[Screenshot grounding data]
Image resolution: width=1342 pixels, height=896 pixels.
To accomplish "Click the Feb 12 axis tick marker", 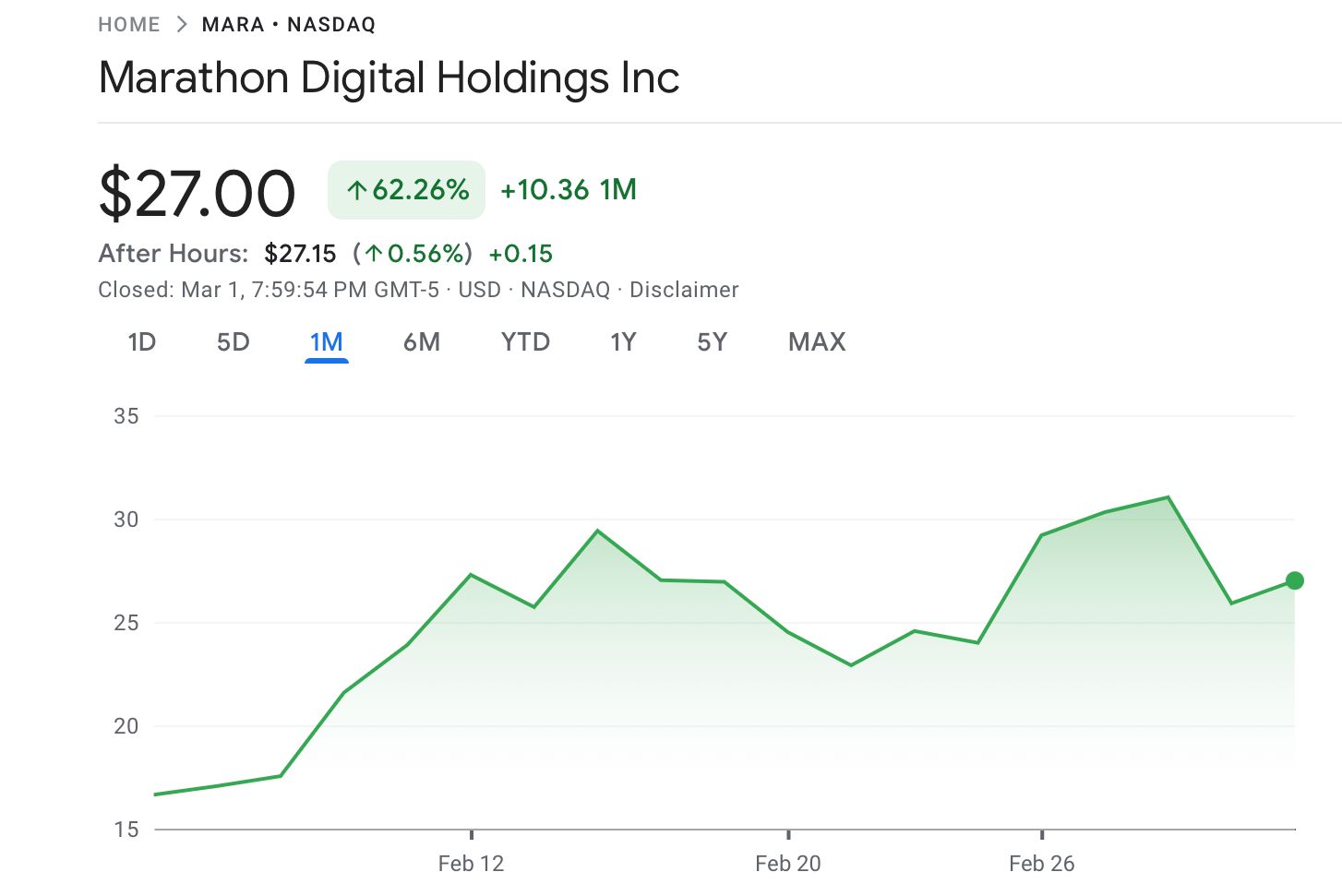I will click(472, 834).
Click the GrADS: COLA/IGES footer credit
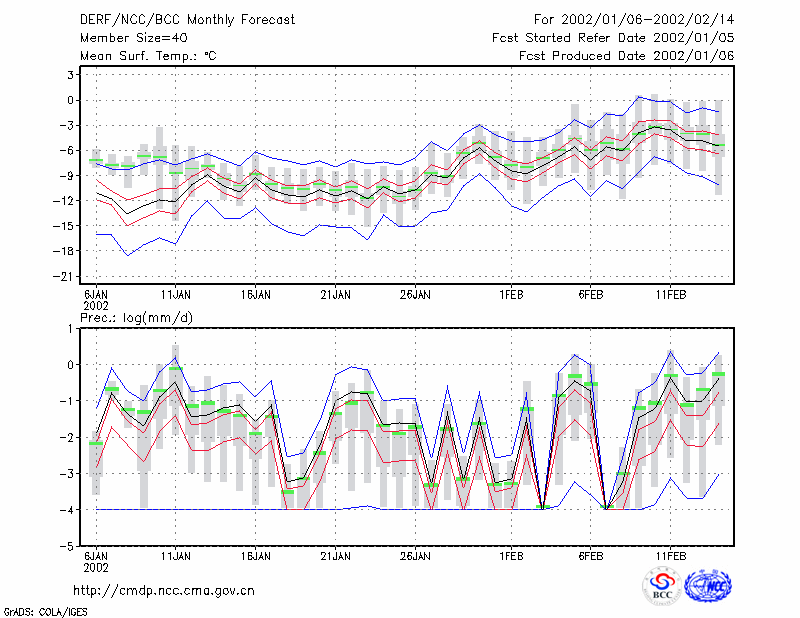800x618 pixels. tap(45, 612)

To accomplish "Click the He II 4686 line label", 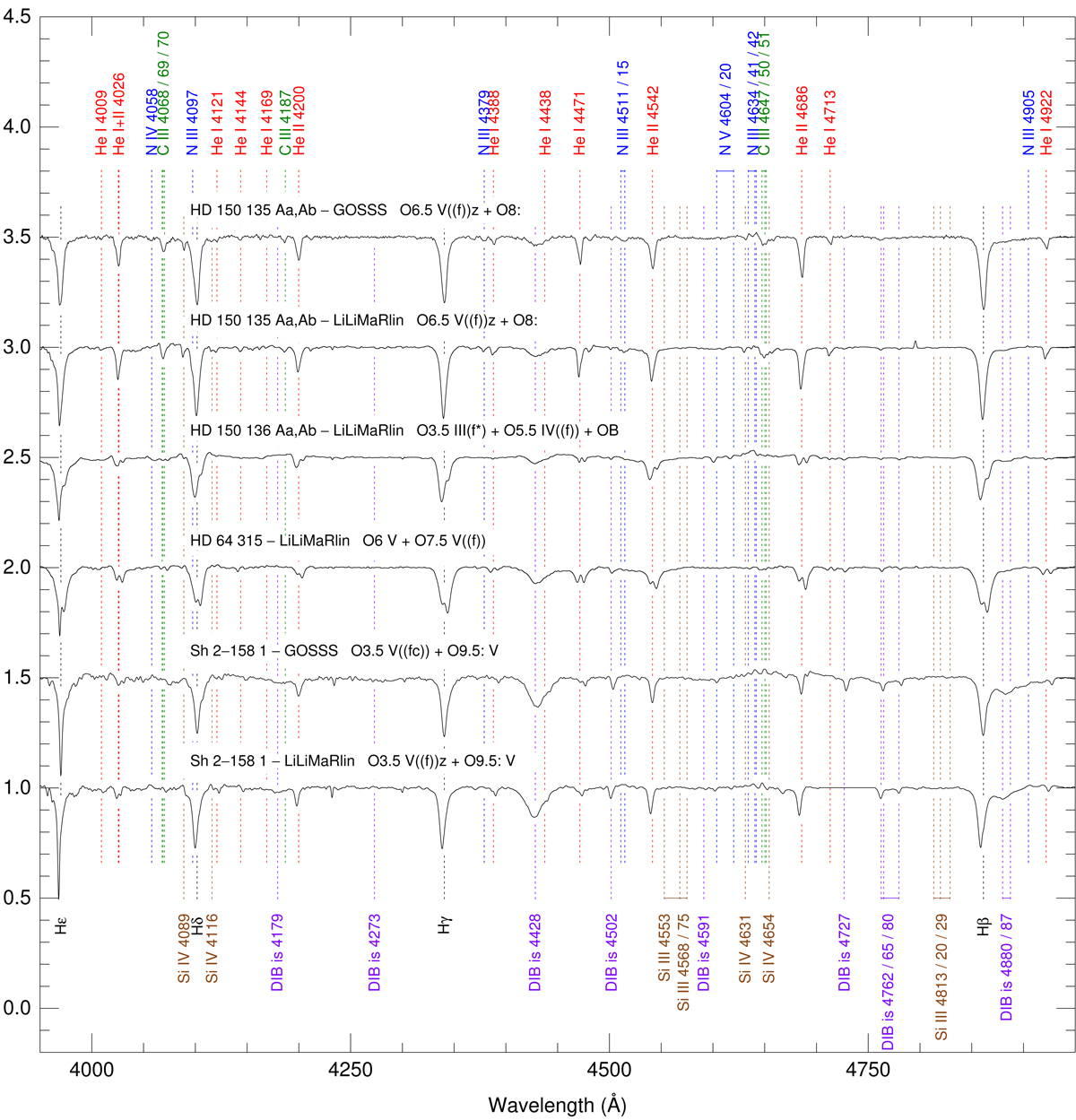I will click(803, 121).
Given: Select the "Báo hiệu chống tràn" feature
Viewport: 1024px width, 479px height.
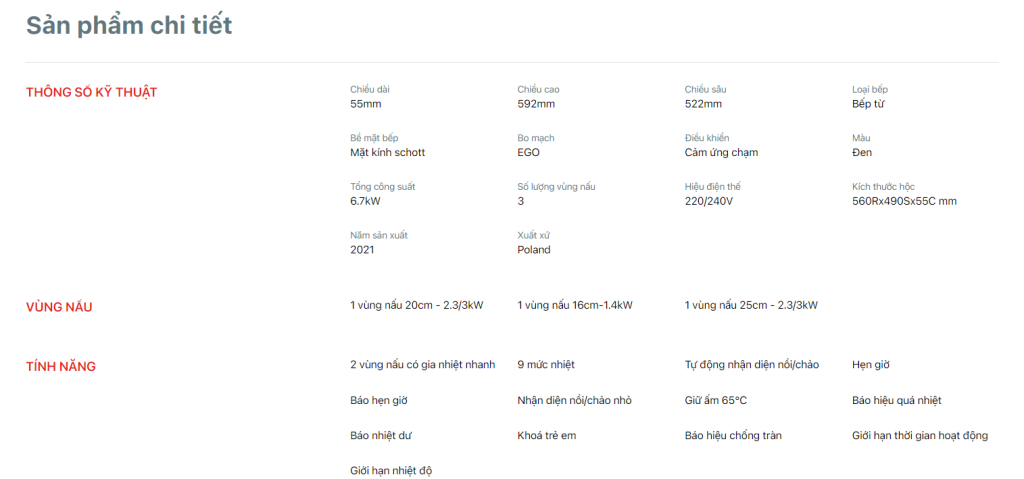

Your goal
The answer must be an exact copy of the lines from the one containing "Given: Select the" through the last line of the records, with no pictures included.

Response area
Given: Select the "Báo hiệu chống tràn" feature
Viewport: 1024px width, 479px height.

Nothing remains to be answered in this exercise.